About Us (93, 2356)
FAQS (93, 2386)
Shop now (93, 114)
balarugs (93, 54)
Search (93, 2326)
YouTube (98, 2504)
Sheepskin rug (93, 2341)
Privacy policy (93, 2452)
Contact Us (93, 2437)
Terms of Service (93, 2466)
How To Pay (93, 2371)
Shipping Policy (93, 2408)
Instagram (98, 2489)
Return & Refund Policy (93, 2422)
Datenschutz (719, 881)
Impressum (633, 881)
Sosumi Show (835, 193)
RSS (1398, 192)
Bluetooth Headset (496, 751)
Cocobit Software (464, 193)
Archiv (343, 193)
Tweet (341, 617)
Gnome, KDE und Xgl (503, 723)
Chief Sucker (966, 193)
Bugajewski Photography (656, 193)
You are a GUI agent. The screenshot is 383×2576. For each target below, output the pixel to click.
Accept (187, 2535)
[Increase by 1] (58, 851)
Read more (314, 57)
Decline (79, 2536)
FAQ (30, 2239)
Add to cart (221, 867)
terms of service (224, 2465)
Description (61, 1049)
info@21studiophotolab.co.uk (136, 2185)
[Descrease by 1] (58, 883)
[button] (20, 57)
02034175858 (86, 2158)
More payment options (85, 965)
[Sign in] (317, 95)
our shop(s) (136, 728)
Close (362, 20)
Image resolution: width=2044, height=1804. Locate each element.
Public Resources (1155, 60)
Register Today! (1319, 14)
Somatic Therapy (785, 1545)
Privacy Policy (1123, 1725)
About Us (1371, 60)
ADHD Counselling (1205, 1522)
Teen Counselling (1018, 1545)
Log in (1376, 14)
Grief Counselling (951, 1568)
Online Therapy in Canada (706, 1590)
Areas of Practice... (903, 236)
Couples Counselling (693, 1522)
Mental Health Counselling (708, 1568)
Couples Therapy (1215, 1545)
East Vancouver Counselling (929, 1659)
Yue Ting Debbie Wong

# PROMPT
Copy every line of the records above that contains "Counselling".

# EXERCISE RESPONSE
ADHD Counselling (1205, 1522)
Teen Counselling (1018, 1545)
Grief Counselling (951, 1568)
Couples Counselling (693, 1522)
Mental Health Counselling (708, 1568)
East Vancouver Counselling (929, 1659)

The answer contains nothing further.